JacksonDunstan.com | Too Many Coroutines: A Queue Solution

Too Many Coroutines: A Queue Solution

October 12, 2015 Tags: coroutine, iterator, performance, yield

Unity’s coroutine support is great. So great that it’s easy to go overboard and end up with too many of them. That could be for any number of reasons. Perhaps the coroutines are using too much memory or have too many files open at once. In any case, you’ll need to find a way to limit how many are running at a single time. Today’s article introduces a solution to the problem that queues coroutines so you never have too many running. Read on to learn about the solution and for the class that implements it.

The following queue solution is simple in concept but has some tricky elements that are vital to make it work. All we’re going to do is run coroutines until there are too many running, queue any excess coroutines, and run them when the first coroutines finish. Sounds easy!

- Data segment:
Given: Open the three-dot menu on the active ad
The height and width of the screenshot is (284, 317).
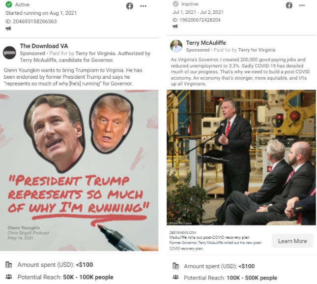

- What you need to do:
1. In the coroutine article, what two possible problems does it give for running too many coroutines at once?
2. Continue the article on queuing Unity coroutines, picking up right after its final sentence.

- Answers by task:
1. The coroutines might use too much memory or have too many files open at once.

2.
The biggest issue with this approach is this bit: “when the first coroutines finish”. How do you know when a coroutine has finished? Do you get a callback? Is an event dispatched? No, you don’t get notified by Unity in any of these ways. The normal approach is to put your “coroutine finished” code in the coroutine itself like this:

IEnumerator DownloadText(string url, Action<string> callback)
{
	// Do the coroutine's work
	var www = new WWW(url);
	yield return www;
 
	// Notify that the coroutine is finished
	callback(www.text);
}

This works great for specific coroutines, but the coroutine queueing system should work for any coroutine. It can’t know about the specific function signatures of coroutines like DownloadText, so we need another way to find out if the coroutine is done.

A better way is for the queueing system to run its own coroutine instead of the one the user wants it to run. This way it can be notified when the coroutine is finished. Something like this:

IEnumerator QueueSystemCoroutine(IEnumerator userCoroutine, Action callback)
{
	// ... Run the user's coroutine (e.g. DownloadText)
 
	// Notify that the coroutine is finished
	callback();
}

So how do we run the user’s coroutine? Luckily, coroutines are just an IEnumerator so it’s easy to loop over them and yield return their values:

IEnumerator QueueSystemCoroutine(IEnumerator userCoroutine, Action callback)
{
	// Run the user's coroutine (e.g. DownloadText)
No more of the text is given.